Jaja’s African Hair Braiding in Harlem is a salon full of funny, whip-smart, talented women ready to make you look and feel nice-nice. Every day, a lively and eclectic group of West African immigrant hair braiders are creating masterpieces on the heads of neighborhood women. On this particularly muggy summer day, Jaja’s rule-following daughter Marie is running the shop while her mother prepares for her courthouse, green-card wedding—to a man no one seems to particularly like. Just like her mother, Dreamer Marie is trying to secure her future; she’s just graduated high school and all she wants to do is go to college. While Marie deals with the customers’ and stylists’ laugh-out-loud drama, news pierces the hearts of the women of the salon, galvanizing their connections and strengthening the community they have longed to make in the United States. The uncertainty of their circumstances simmers below the surface of their lives and when it boils over, it forces this tight-knit community to confront what it means to be an outsider on the edge of the place they call home.[2][3]

Notable cast and characters

Character Broadway (2023)[4] Tour (2024-2025)[5]
Jaja Somi Kakoma Victoire Charles
Miriam Brittany Adebumola Bisserat Tseggai
Jennifer Rachel Christopher Mia Ellis
Ndidi Maechi Aharanwa Aisha Sougou
Aminata Nana Mensah Tiffany Renee Johnson
Marie Dominique Thorne Jordan Rice
Bea Zenzi Williams Awa Sal Secka
Chrissy/Michelle/LaNiece Kalyne Coleman Melanie Brezill
Vanessa/Radia/Sheila Lakisha May Colby N. Muhammad
James/Sock Man/DVD Man/Jewelry Man Michael Oloyede Yao Dogbe

Production history

The play premiered on Broadway at the Samuel J. Friedman Theatre on October 3, 2023, with previews starting September 12. The play closed on November 19, 2023, after a limited-run of 56 performances. The show extended twice from its original end date and offered live streams of the show for the final week of performances.[6] The play was directed by Whitney White and was commissioned by the Williamstown Theatre Festival in 2018. Among the producers of the show are Madison Wells Live, LaChanze and Taraji P. Henson.[7]

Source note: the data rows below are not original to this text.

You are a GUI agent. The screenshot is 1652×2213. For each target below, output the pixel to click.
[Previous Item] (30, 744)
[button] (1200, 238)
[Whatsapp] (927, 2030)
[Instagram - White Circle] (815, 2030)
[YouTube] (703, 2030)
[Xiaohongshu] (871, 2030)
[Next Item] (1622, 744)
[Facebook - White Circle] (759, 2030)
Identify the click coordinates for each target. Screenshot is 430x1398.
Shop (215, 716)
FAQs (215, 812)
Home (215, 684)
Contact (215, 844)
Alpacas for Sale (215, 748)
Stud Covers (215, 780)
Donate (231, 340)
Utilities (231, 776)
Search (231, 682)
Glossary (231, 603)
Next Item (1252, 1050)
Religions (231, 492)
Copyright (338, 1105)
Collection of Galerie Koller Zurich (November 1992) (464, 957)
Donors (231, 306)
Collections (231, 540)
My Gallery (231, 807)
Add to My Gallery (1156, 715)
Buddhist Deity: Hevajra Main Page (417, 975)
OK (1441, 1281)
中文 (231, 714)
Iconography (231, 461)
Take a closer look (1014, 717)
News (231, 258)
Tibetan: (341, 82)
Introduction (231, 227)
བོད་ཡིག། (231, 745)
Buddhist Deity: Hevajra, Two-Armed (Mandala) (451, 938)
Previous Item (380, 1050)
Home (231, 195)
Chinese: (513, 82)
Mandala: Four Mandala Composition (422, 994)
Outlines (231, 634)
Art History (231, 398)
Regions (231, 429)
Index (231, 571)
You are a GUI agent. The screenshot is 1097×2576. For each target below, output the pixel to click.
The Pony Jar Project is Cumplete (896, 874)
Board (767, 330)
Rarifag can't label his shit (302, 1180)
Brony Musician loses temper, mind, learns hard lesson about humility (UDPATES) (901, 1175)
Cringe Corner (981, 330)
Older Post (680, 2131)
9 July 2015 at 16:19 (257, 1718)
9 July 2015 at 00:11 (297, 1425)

Following the Broadway production, the show launched a tour beginning in September 2024 at Arena Stage in Washington, D.C., Berkeley Repertory Theatre in November 2024, and Chicago Shakespeare Theater in January 2025.[8] It will also make its New England premiere at SpeakEasy Stage Company in Boston in May 2025.[9]

Critical reception

The play has received critical acclaim. Aramide Tinubu wrote in Variety, "The beauty of “Jaja’s African Hair Braiding” is the play’s ability to bring life to a seemingly mundane space. (...) The play moves beyond the intricate hairstyles to highlight the women at the heart of these shops. These are women boasting bold laughs and heavy hearts, who twist and manipulate hair until their fingers swell from the effort. Director Whitney White presents the ecosystem of the braiding shop without extensive explanation. It’s either a place you know intimately or have never encountered. In presenting this intimate space, without frill or excessive polish, she exposes the full scope of Black womanhood with its joys, delights, pains and sorrows as we experience them daily."[10]

Whilst theatre critic Jesse Green wrote in The New York Times, "The first 80 minutes of the 90-minute play are a buffet of delights. (...) Jaja’s is full of such treasurable moments, when the drama feels tightly woven with the comedy. And if the weave frays a bit at the end, what doesn’t?"[11]

Charles Isherwood in The Wall Street Journal wrote, "Bioh draws her characters with sharp skill and provides them with colorfully contrasted personalities. And as the day wears on and we catch glimpses of the difficulties, minor and major, of their experience, the playwright subtly underscores how their lives are all circumscribed by their uncertain status."[12]